# [Directions for this task]
The records follow. Print, word for word, the first line through the "Given: Click Diagnose" line.

(Saved entries)
※
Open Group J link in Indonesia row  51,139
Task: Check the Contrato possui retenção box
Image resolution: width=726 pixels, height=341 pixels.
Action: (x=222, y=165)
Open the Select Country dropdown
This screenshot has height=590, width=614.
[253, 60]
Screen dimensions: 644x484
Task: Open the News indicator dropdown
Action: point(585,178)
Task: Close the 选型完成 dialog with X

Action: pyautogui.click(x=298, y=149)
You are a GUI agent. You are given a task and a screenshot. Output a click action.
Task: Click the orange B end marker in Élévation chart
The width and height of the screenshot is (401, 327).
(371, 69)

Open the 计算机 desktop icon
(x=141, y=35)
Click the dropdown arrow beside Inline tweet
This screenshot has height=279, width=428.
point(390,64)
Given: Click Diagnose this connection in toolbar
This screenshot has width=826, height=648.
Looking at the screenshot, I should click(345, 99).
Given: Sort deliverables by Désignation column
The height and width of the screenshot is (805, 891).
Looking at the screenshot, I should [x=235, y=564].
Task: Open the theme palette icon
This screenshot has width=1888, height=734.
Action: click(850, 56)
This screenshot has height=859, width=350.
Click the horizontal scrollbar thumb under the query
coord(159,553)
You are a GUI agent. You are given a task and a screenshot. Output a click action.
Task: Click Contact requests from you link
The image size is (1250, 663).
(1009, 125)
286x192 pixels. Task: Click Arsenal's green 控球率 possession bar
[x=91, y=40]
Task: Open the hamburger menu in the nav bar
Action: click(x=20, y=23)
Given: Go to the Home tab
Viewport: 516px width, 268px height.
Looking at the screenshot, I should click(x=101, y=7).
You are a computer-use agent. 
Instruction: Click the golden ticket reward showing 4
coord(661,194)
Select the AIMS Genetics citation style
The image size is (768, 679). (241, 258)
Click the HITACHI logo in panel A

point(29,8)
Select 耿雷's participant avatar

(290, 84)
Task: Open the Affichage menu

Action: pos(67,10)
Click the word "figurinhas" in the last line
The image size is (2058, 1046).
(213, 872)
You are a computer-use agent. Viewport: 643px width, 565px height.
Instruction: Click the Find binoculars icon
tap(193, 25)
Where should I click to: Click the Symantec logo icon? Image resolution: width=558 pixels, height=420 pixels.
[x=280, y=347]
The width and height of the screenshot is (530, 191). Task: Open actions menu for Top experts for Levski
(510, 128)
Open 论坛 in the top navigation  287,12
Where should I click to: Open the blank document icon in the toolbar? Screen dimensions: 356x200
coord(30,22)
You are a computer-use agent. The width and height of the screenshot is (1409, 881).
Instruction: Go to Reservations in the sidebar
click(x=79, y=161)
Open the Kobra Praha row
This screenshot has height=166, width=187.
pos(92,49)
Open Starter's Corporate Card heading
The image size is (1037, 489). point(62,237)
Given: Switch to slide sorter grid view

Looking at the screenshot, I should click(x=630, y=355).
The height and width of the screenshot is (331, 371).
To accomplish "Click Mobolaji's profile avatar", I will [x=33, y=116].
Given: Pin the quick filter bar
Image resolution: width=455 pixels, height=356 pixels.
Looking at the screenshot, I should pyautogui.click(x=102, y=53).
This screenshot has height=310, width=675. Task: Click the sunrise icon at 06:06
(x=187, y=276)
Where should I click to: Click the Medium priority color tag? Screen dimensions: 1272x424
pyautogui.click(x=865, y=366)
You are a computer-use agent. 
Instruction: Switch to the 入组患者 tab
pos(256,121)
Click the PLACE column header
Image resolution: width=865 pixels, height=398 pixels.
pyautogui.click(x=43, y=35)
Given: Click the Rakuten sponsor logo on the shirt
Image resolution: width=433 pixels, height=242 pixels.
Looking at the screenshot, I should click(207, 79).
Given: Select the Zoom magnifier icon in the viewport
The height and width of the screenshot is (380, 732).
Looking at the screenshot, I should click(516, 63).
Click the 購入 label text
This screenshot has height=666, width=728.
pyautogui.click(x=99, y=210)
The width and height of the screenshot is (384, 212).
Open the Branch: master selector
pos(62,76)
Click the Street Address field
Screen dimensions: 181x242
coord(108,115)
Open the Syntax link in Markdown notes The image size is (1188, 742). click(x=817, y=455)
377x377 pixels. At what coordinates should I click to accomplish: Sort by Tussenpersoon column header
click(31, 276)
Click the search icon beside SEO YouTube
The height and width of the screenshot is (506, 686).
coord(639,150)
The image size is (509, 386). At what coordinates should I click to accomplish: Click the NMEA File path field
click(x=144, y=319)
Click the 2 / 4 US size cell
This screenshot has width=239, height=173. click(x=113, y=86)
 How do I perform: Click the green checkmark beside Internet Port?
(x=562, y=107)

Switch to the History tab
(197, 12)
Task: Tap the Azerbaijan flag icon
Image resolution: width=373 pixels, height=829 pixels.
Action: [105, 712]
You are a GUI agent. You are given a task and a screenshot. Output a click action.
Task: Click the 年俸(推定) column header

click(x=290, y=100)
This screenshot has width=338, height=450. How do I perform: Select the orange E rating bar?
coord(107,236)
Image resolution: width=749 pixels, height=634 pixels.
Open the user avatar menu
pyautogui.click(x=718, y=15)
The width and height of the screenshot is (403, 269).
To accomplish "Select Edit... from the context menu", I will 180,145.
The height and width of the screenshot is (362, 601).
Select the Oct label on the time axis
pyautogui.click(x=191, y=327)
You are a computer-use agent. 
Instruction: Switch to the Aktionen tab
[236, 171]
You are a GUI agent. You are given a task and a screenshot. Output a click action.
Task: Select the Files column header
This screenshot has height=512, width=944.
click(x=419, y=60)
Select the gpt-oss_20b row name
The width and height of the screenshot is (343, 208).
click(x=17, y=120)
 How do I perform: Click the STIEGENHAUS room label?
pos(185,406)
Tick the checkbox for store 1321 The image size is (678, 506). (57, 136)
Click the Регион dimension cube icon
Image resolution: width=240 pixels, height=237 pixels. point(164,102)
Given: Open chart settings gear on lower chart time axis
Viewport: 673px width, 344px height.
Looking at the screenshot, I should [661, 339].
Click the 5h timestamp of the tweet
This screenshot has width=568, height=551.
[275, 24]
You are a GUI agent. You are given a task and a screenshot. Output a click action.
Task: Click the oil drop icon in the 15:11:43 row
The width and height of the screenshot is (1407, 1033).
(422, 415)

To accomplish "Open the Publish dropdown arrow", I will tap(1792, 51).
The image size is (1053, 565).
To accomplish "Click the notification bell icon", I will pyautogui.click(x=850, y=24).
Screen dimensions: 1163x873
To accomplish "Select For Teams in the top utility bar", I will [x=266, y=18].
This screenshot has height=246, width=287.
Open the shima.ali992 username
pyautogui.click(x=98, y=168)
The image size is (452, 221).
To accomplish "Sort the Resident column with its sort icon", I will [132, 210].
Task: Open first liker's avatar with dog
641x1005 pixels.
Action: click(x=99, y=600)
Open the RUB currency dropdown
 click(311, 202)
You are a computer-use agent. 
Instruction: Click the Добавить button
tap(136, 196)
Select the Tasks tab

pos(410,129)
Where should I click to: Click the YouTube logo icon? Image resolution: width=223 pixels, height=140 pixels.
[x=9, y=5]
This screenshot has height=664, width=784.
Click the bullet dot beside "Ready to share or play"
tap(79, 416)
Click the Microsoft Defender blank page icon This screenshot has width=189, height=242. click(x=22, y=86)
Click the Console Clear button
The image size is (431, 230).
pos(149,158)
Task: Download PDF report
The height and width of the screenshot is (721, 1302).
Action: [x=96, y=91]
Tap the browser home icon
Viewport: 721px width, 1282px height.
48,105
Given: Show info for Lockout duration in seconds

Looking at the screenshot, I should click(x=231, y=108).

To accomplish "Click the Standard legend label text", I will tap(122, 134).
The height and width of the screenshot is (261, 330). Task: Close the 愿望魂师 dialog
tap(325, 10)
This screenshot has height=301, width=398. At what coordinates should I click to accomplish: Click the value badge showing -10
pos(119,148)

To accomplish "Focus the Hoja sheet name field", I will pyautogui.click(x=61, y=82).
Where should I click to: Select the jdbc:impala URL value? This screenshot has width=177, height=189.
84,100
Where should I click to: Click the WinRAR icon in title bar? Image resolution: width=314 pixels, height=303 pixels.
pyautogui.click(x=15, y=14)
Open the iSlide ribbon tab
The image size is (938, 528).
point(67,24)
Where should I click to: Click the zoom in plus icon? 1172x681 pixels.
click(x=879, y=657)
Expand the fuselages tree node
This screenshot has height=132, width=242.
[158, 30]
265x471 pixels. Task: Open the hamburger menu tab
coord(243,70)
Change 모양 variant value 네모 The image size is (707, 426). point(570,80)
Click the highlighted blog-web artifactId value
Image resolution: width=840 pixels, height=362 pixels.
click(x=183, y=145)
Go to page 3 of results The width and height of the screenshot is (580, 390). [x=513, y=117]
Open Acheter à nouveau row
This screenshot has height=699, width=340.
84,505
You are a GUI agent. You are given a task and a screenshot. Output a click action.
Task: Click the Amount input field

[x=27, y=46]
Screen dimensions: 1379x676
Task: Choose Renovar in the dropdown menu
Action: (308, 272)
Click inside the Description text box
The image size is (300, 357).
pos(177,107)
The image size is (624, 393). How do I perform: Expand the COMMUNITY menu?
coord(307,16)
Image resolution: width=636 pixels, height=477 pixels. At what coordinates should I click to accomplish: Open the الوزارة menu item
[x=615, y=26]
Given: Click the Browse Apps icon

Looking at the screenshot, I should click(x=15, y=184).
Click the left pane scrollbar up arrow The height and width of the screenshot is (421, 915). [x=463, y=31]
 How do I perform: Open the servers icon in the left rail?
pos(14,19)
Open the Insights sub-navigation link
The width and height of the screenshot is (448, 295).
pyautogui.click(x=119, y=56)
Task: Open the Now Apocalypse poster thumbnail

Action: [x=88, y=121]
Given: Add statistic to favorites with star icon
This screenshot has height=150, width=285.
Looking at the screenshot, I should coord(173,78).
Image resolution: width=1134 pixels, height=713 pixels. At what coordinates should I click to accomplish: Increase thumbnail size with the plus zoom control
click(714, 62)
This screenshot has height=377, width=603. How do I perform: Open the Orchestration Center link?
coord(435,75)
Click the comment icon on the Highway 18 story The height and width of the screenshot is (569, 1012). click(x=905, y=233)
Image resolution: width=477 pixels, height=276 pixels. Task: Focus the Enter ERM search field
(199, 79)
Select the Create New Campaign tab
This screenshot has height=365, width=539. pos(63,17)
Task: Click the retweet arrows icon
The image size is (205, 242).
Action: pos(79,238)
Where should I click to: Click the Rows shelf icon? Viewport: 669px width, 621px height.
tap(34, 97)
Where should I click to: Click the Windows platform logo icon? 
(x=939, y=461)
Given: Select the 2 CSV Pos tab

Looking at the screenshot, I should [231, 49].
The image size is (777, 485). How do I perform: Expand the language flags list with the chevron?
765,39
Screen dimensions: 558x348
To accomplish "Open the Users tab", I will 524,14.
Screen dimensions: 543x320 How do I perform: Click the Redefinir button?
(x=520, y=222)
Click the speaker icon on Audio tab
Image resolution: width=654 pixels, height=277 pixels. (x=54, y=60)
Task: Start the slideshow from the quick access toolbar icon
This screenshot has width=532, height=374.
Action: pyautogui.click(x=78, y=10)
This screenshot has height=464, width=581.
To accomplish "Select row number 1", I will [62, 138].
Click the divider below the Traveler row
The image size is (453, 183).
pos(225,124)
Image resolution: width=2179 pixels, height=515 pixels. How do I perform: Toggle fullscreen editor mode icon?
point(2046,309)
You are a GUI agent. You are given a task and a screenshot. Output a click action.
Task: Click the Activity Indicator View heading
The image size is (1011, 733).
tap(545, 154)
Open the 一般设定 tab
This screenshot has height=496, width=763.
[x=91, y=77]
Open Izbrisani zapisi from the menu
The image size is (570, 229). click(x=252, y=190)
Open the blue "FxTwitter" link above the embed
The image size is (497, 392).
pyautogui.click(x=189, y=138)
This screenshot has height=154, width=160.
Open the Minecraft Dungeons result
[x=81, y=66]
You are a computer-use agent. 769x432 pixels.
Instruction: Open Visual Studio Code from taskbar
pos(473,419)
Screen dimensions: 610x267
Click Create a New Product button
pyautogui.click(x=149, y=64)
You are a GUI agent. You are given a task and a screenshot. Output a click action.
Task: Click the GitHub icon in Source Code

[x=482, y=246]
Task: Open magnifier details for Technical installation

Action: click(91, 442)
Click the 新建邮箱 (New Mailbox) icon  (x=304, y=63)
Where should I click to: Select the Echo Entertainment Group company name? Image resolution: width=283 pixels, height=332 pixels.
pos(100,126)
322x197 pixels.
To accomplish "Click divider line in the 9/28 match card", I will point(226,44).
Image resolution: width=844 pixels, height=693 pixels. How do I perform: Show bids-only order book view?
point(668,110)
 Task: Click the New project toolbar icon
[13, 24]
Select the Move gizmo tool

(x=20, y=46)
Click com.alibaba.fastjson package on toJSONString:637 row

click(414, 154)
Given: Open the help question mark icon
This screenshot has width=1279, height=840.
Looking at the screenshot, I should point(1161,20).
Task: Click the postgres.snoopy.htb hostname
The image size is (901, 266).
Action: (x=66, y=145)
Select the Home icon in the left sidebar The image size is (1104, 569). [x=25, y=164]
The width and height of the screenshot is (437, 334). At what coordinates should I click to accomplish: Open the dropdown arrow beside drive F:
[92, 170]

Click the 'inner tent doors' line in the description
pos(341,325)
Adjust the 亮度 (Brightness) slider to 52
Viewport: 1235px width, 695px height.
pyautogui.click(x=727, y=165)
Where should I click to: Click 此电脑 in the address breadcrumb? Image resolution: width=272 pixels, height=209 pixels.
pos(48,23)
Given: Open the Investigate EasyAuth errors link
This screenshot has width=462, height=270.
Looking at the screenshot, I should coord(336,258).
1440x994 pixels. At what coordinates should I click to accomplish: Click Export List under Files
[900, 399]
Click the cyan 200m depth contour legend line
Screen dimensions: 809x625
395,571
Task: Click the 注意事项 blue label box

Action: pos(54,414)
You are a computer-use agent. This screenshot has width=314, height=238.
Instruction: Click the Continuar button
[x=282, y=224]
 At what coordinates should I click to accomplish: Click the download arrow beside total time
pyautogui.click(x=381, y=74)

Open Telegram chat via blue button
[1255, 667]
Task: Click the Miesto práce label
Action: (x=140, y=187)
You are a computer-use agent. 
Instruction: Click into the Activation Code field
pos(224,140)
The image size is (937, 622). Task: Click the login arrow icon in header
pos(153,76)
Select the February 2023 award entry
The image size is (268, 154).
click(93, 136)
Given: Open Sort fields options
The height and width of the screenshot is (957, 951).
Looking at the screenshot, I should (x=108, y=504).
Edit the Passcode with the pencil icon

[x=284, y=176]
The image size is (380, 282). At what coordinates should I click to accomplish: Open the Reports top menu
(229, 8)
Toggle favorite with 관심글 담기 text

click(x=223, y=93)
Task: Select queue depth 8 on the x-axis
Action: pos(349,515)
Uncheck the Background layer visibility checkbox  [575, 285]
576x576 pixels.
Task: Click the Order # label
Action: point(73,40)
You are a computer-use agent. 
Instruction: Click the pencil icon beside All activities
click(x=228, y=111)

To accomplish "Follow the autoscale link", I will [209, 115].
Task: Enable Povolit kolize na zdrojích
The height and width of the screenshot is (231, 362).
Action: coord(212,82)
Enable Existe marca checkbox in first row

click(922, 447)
※
# [Answer area]
Open Group J link in Indonesia row  51,139
Task: Check the Contrato possui retenção box
Image resolution: width=726 pixels, height=341 pixels.
Action: (x=222, y=165)
Open the Select Country dropdown
This screenshot has height=590, width=614.
[253, 60]
Screen dimensions: 644x484
Task: Open the News indicator dropdown
Action: point(585,178)
Task: Close the 选型完成 dialog with X

Action: pyautogui.click(x=298, y=149)
You are a GUI agent. You are given a task and a screenshot. Output a click action.
Task: Click the orange B end marker in Élévation chart
The width and height of the screenshot is (401, 327).
(371, 69)

Open the 计算机 desktop icon
(x=141, y=35)
Click the dropdown arrow beside Inline tweet
This screenshot has height=279, width=428.
point(390,64)
Given: Click Diagnose this connection in toolbar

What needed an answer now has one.